Tuesday, May 16, 2006

Why Tell Awful Stories?

I lost my twins at 18 weeks due to a twin related condition. In the first few months after my loss I cautioned newly pregnant ladies with twins that they may not stay pregnant with twins and that "something" could happen. I did this for two reasons: I felt like I would have been better prepared if I had known that my risk was SO much higher, and I wanted the mother-to-be to know what the warning signs were and the early treatment - lots of times doctors overlook things or tell us we are worry-warts, espcecially in twin pregnancies.

However, it seems I am not alone. All the time pregnant ladies are being told horror stories of labor and/or pregnancy. Labors that last 30 hours and end in C-section, the mother barely making it. This rarely happens however the abundance of these stories makes it seem that everyone has complications. Also, these stories don't seem to serve any purpose. It just scares the dickens out of the mother.

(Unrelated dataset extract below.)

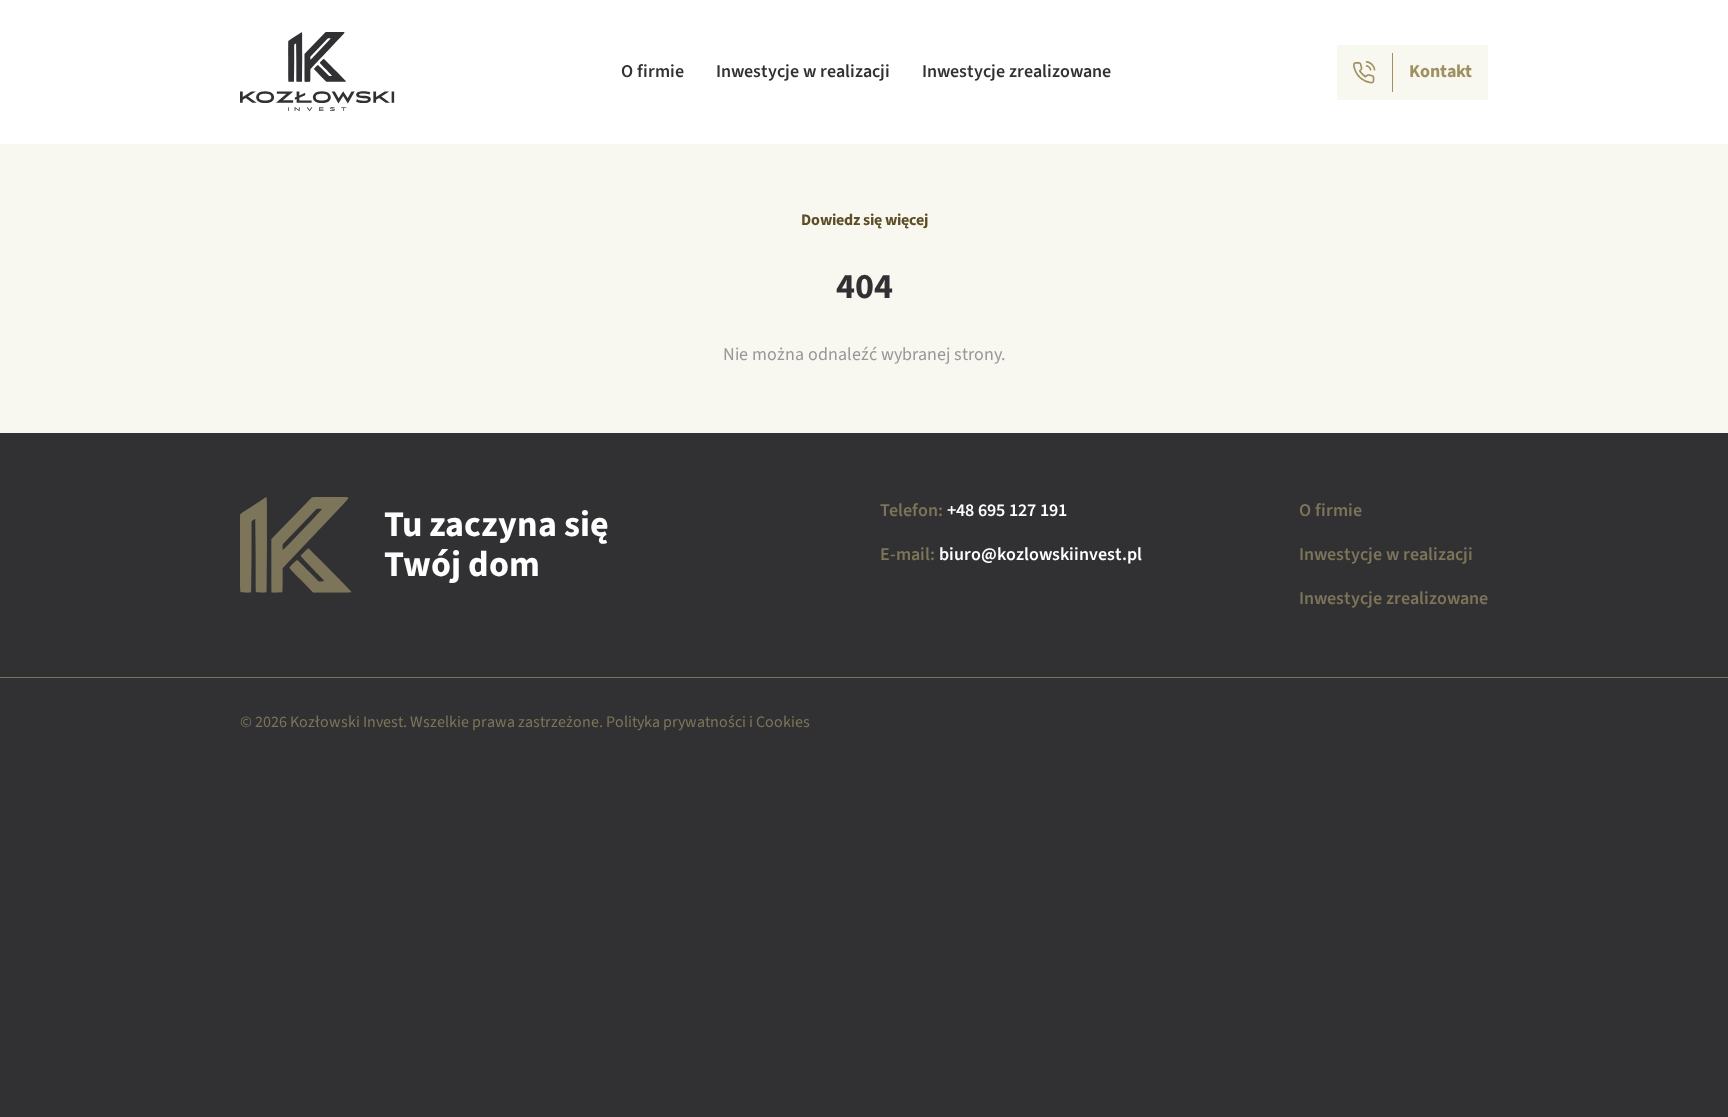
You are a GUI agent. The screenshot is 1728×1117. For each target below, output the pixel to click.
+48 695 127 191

I am hoping to shed some light on to why these horrible and scary stories are told. First of all the storyteller is hopefully trying to prevent another horror story from happening - by spreading the knowledge, just as we hear of SIDs stories, perhaps more babies and mothers will be saved.

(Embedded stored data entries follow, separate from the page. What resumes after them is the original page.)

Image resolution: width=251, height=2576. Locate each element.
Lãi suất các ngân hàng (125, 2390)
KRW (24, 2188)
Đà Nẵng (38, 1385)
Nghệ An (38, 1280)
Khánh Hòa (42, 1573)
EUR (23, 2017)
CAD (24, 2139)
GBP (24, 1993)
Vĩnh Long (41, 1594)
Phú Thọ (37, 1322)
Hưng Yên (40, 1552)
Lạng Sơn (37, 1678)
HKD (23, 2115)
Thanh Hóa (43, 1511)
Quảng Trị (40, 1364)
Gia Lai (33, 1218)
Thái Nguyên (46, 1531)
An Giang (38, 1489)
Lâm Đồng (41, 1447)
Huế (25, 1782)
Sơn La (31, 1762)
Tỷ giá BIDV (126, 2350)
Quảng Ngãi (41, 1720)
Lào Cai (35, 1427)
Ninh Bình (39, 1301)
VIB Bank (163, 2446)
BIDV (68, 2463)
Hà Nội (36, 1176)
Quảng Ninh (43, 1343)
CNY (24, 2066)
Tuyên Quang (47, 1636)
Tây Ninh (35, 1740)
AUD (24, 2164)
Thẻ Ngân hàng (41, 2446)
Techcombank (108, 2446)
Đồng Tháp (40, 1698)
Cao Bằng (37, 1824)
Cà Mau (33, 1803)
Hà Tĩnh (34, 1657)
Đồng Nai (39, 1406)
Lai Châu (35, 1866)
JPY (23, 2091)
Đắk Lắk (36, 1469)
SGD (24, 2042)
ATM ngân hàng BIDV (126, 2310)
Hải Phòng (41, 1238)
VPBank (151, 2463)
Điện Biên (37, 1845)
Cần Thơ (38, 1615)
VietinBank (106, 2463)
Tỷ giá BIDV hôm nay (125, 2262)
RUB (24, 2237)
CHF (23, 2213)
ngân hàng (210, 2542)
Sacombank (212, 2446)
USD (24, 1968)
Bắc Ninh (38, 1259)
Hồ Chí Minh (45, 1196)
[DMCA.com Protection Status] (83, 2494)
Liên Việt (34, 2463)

Also, there is quite a bit of jealousy (understandably) from loss moms. We were so terrified and still are so terrified of the worse happening. I'm 26 weeks and have just begun to research strollers. I won't buy anything until 32 weeks. It would be so nice to have a baby shower, no worries, indulge in frivolity and fun of opening gifts. So when we see other moms doing it - anytime before the 3rd trimester we are jealous. It would be so nice to be innocent again and think that losses happen to 'other people'. I had no idea that babies could die after you saw a heartbeat. I was blissfully ignorant with my first 2 kids. But now I know. I know that even now, at 26 weeks, counting kicks isn't enough.

Hope that sheds some light on to why people tell these awful stories. I know its hard to hear them and that you worry about it for a long time afterwards - but it is so important for us to tell them; to validate our children, to bring purpose to their lives, to hopefully prevent another woman's heart from breaking.